Joe Nocera profiled Khodorkovsky, the jailed dissident, back in 2010. "Once the most famous of the Russian oligarchs, he ran Yukos Oil, which under his leadership became the best-run, fastest-growing, most transparent company in the country — a gleaming symbol of hope for Russian industry. Mr. Khodorkovsky, however, has spent the last seven years in prison, much of that time in Siberia," he writes. "Stripped of his company, which was sold off to politically connected insiders, Mr. Khodorkovsky and his business partner, Platon Lebedev, were convicted of trumped-up tax charges brought by prosecutors acting on behalf of Vladimir V. Putin, who had come to view Mr. Khodorkovsky as a threat."
David Remnick covered the rise of Garry Kasparov as a politician. "Kasparov is forty-four. He was the world chess champion for fifteen years. Until his retirement, two years ago, his dominance was unprecedented. Lasker, Capablanca, Alekhine, Fischer—none came close. Chess has outsized meaning in Russia, and Kasparov at home was a cross between the greatest of athletes and a revered intellectual; with his status came celebrity, foreign investment accounts, summers on the Adriatic, an apartment along the Hudson River, friendships among Western politicians and businessmen, and the attentions of beautiful women," he writes. "Now he has volunteered for grim and, very likely, futile duty.
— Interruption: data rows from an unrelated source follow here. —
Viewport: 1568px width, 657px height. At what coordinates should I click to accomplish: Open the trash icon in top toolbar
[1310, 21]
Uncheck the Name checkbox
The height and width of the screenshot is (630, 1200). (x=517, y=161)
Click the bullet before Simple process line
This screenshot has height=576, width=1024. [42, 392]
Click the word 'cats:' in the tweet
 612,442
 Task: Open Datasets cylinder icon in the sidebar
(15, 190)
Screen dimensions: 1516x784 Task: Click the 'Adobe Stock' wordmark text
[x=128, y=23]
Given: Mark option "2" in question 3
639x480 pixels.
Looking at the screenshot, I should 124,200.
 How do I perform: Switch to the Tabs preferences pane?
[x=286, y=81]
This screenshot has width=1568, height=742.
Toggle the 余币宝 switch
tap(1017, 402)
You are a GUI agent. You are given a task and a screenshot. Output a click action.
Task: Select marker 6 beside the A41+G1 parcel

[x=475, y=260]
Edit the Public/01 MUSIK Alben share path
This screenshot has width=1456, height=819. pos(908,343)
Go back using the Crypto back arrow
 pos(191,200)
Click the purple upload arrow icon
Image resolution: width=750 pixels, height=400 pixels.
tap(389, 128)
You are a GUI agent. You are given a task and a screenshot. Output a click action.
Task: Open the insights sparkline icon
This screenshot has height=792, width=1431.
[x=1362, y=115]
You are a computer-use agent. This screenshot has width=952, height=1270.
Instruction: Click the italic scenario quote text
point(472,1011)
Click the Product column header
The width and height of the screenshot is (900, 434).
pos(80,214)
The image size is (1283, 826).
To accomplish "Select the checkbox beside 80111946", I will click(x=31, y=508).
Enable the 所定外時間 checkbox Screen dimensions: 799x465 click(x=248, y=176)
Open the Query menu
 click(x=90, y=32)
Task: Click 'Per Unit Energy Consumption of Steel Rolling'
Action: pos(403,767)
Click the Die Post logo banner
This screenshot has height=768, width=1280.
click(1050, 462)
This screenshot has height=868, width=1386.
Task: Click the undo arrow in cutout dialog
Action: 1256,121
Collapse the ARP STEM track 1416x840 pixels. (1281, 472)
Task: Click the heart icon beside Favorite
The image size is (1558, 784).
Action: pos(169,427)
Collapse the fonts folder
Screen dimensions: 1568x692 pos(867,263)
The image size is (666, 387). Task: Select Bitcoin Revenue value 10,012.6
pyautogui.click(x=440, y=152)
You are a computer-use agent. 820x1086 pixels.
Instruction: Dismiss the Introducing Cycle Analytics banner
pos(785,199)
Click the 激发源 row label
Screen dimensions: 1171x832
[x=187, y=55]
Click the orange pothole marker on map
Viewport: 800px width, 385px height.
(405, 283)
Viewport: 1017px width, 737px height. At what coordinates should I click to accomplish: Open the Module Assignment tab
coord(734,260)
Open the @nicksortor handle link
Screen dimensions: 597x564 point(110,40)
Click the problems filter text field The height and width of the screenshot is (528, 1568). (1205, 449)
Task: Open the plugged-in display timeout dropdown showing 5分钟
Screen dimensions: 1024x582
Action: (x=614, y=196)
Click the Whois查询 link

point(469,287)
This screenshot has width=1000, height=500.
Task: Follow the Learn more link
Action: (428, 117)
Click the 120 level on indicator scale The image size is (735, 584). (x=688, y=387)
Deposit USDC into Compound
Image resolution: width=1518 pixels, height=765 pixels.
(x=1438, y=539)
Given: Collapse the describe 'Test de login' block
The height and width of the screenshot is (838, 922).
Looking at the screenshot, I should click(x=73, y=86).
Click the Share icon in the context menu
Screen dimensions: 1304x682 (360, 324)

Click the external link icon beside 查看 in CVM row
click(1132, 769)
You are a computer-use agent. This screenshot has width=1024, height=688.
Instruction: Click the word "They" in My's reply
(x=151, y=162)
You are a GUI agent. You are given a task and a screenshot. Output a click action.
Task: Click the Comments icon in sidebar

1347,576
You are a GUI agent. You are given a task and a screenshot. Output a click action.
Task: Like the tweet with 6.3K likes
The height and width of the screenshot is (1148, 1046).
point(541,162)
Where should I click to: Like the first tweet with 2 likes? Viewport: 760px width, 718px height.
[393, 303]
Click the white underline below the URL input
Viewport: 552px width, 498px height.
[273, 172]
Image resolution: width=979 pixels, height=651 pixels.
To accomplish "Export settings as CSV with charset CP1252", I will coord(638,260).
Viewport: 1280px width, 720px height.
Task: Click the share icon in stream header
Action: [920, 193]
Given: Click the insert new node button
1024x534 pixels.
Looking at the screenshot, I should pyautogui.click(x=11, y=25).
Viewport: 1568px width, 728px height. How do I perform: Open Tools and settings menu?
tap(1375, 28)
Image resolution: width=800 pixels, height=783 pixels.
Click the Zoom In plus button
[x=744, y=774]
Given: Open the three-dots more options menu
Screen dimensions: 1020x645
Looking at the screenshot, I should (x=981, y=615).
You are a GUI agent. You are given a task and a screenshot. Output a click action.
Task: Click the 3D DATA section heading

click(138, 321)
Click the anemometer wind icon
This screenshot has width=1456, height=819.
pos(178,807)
As the most conspicuous leader of Drugaya Rossiya (the Other Russia), an umbrella group of liberals, neo-Bolsheviks, and just about anyone else wishing to speak ill of Vladimir Putin, he is in nominal charge of opposition politics in a country that, in actuality, has no real politics except for that which takes place in the narrow and inscrutable space between the ears of its President."
And C.J. Chivers tried to grapple with the authoritarian prime minister's mixed legacy. "Is Vladimir Putin a savior, a man whose eight-year reign has elevated Russia to new economic heights?" Chivers wrote back in 2008. "Or is he a bully, a strongman who uses violence to maintain a hold on power? The likely answer is both."